Annovis Bio and AbbVie have recently announced significant advancements in their respective clinical programs targeting neurodegenerative diseases. Annovis Bio has commenced a pivotal Phase 3 trial for buntanetap in early Alzheimer's disease, while AbbVie reported positive topline results from a Phase 3 trial of tavapadon for early Parkinson's disease.
Annovis Bio's Buntanetap Enters Pivotal Phase 3 Trial for Early Alzheimer's Disease
Annovis Bio Inc. (NYSE: ANVS) has announced the enrollment of the first patients in its Phase 3 study evaluating buntanetap for early Alzheimer's disease (AD). This randomized, placebo-controlled, double-blind study is designed to assess the safety and efficacy of a daily dose of buntanetap over 18 months. The trial includes a 6-month assessment of symptomatic effects followed by a 12-month evaluation of the drug's potential disease-modifying effects.
"The launch of our highly anticipated AD study is a significant milestone in advancing buntanetap toward market approval and addressing the unmet medical need of millions of patients," said Maria Maccecchini, Ph.D., Founder, President, and CEO of Annovis. "Our previous trials have delivered compelling results, and we have meticulously designed a comprehensive protocol to evaluate both the symptomatic and potential disease-modifying effects of our drug candidate."
The Phase 3 protocol received FDA approval based on positive data from a previous Phase 2/3 trial, which demonstrated significant cognitive improvement in a subgroup of patients with early AD and showed no safety concerns. The company has secured $21 million in funding for the initial 6-month portion of the study and anticipates enrolling over 750 participants across approximately 100 sites in the United States. The primary outcomes will include assessing cognition using the Alzheimer's Disease Assessment Scale-Cognitive 13 (ADAS-Cog13) subscale and functional ability using the Alzheimer's Disease Cooperative Study-Instrumental Activities of Daily Living (ADCS-iADL) scale.

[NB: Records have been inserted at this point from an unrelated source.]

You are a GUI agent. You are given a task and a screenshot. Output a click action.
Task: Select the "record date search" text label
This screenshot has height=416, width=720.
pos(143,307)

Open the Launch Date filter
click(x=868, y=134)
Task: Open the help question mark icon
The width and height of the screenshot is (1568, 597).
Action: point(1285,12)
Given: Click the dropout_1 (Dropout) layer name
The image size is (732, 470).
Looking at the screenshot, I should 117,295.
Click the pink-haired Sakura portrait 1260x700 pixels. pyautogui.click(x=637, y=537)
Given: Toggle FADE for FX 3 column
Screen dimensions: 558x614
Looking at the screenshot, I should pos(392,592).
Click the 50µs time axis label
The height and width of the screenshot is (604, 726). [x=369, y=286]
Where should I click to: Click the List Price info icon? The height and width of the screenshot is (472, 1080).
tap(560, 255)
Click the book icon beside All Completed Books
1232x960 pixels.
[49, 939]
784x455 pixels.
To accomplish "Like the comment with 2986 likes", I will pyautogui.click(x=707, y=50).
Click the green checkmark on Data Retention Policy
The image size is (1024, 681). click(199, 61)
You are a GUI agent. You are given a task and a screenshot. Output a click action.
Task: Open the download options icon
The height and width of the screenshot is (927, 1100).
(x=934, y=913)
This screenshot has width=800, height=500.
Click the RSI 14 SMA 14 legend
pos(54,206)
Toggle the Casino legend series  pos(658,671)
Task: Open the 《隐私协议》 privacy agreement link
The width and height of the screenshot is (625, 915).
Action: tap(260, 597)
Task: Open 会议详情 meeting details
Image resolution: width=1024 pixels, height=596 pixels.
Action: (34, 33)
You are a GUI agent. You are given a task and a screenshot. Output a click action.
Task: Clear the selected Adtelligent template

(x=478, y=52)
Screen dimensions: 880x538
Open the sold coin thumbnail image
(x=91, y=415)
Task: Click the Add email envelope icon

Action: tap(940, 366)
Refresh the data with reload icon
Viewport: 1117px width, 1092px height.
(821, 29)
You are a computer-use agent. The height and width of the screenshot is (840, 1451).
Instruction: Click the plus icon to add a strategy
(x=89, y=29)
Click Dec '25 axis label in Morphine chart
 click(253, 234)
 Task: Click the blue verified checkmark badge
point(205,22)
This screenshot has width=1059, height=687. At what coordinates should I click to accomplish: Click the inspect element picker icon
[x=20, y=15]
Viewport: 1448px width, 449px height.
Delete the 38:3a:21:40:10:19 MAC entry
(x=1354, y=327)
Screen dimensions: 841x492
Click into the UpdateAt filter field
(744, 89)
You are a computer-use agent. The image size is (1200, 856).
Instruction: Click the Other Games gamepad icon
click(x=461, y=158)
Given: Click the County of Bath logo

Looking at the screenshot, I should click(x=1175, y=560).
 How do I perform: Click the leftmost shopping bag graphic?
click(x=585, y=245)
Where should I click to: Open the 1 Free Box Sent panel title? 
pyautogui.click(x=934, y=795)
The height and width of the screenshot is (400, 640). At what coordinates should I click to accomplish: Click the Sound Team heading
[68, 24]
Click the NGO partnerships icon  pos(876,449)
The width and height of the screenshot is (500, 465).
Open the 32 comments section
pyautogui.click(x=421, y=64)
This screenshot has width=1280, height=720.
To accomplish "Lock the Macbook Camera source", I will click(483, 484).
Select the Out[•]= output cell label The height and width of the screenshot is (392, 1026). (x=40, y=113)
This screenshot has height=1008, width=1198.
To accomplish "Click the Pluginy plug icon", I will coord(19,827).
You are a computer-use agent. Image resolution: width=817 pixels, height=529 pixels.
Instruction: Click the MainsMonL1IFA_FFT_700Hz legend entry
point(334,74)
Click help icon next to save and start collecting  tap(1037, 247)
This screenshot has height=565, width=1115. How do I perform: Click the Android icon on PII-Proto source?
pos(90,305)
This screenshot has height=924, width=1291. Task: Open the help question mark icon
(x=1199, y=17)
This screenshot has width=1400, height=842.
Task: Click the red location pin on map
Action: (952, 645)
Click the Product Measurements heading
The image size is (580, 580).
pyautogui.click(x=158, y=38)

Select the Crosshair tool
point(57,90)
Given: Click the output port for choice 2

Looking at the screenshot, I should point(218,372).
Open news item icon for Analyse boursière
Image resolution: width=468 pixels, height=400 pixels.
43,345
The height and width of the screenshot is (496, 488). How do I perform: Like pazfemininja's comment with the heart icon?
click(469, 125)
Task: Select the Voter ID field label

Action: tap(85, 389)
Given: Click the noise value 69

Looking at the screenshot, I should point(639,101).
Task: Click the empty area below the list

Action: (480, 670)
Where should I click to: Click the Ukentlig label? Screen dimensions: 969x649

Buntanetap is a small, orally available molecule that targets neurodegeneration by inhibiting the translation of neurotoxic aggregating proteins, improving axonal transport, synaptic transmission, and reducing neuroinflammation. By normalizing these pathways, buntanetap has the potential to reverse neurodegeneration and improve the quality of life for patients.
AbbVie's Tavapadon Shows Promise in Phase 3 Trial for Early Parkinson's Disease
AbbVie (NYSE: ABBV) has announced positive topline results from its Phase 3 TEMPO-2 trial evaluating investigational tavapadon as a flexible-dose monotherapy in early Parkinson's disease. Tavapadon is the first and only D1/D5 partial agonist under investigation as a once-daily treatment for Parkinson's disease.
The TEMPO-2 trial evaluated the efficacy, safety, and tolerability of a flexible-dose (5 mg to 15 mg, once daily) treatment with tavapadon as a monotherapy in adults with early Parkinson's disease. The trial met its primary endpoint, with patients treated with tavapadon experiencing a statistically significant reduction (improvement) from baseline compared to placebo (placebo: -1.2; tavapadon 5-15 mg: -10.3; p-value <0.0001 versus placebo) in the Movement Disorder Society - Unified Parkinson's Disease Rating Scale (MDS-UPDRS) Parts II and III combined score at week 26.
The TEMPO-2 trial also met the key secondary endpoint, demonstrating a statistically significant and clinically meaningful improvement in motor aspects of experiences of daily living (MDS-UPDRS Part II) in the tavapadon group (5-15 mg) compared to placebo at week 26.1
"The positive results across all three Phase 3 TEMPO trials underscore the potential of tavapadon as a first-in-class D1/D5 partial agonist for the treatment of Parkinson's disease," said Primal Kaur, M.D., MBA, senior vice president, immunology, neuroscience, eye care and specialty development, AbbVie. "With these data in hand, we look forward to working with regulatory agencies to assess next steps, bringing us one step closer to providing tavapadon for those living with this chronic, debilitating disease."
AbbVie plans to submit a New Drug Application (NDA) to the U.S. Food & Drug Administration (FDA) in 2025. The TEMPO clinical development program evaluated the efficacy, safety, and tolerability of tavapadon across a broad Parkinson's disease population, including two monotherapy Phase 3 trials (TEMPO-1 and TEMPO-2) and one adjunctive Phase 3 trial (TEMPO-3).